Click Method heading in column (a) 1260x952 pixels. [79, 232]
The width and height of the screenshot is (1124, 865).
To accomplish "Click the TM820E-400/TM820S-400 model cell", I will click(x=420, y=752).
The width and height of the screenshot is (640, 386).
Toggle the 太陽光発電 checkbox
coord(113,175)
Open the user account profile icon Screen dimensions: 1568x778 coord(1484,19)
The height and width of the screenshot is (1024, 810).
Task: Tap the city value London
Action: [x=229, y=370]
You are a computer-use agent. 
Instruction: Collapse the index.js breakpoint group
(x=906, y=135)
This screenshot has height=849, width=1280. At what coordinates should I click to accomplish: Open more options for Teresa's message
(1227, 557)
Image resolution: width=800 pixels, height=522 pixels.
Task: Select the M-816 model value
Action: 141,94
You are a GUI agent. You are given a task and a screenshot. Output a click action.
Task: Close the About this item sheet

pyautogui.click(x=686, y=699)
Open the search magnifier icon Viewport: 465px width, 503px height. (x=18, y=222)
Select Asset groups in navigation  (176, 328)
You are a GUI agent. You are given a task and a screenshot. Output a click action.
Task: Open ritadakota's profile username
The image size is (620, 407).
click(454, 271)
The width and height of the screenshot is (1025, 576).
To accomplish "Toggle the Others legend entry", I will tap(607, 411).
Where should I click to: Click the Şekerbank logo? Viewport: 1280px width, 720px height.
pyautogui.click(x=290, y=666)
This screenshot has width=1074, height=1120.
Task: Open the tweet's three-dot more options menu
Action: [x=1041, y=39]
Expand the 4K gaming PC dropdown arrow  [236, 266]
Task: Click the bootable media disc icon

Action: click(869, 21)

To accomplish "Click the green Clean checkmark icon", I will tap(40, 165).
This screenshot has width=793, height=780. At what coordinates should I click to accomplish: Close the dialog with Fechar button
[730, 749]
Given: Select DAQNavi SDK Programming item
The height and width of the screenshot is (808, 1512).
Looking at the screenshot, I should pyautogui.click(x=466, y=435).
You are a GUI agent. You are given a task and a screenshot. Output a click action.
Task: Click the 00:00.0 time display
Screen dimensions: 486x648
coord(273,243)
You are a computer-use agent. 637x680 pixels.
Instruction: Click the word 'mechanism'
··········
All lines from the opening of the records through the line where "Select Asset groups" occurs are to be output verbatim. No other line belongs in the answer.

> SOLUTION FOR THIS PROBLEM
Click Method heading in column (a) 1260x952 pixels. [79, 232]
The width and height of the screenshot is (1124, 865).
To accomplish "Click the TM820E-400/TM820S-400 model cell", I will click(x=420, y=752).
The width and height of the screenshot is (640, 386).
Toggle the 太陽光発電 checkbox
coord(113,175)
Open the user account profile icon Screen dimensions: 1568x778 coord(1484,19)
The height and width of the screenshot is (1024, 810).
Task: Tap the city value London
Action: [x=229, y=370]
You are a computer-use agent. 
Instruction: Collapse the index.js breakpoint group
(x=906, y=135)
This screenshot has height=849, width=1280. At what coordinates should I click to accomplish: Open more options for Teresa's message
(1227, 557)
Image resolution: width=800 pixels, height=522 pixels.
Task: Select the M-816 model value
Action: 141,94
You are a GUI agent. You are given a task and a screenshot. Output a click action.
Task: Close the About this item sheet

pyautogui.click(x=686, y=699)
Open the search magnifier icon Viewport: 465px width, 503px height. (x=18, y=222)
Select Asset groups in navigation  (176, 328)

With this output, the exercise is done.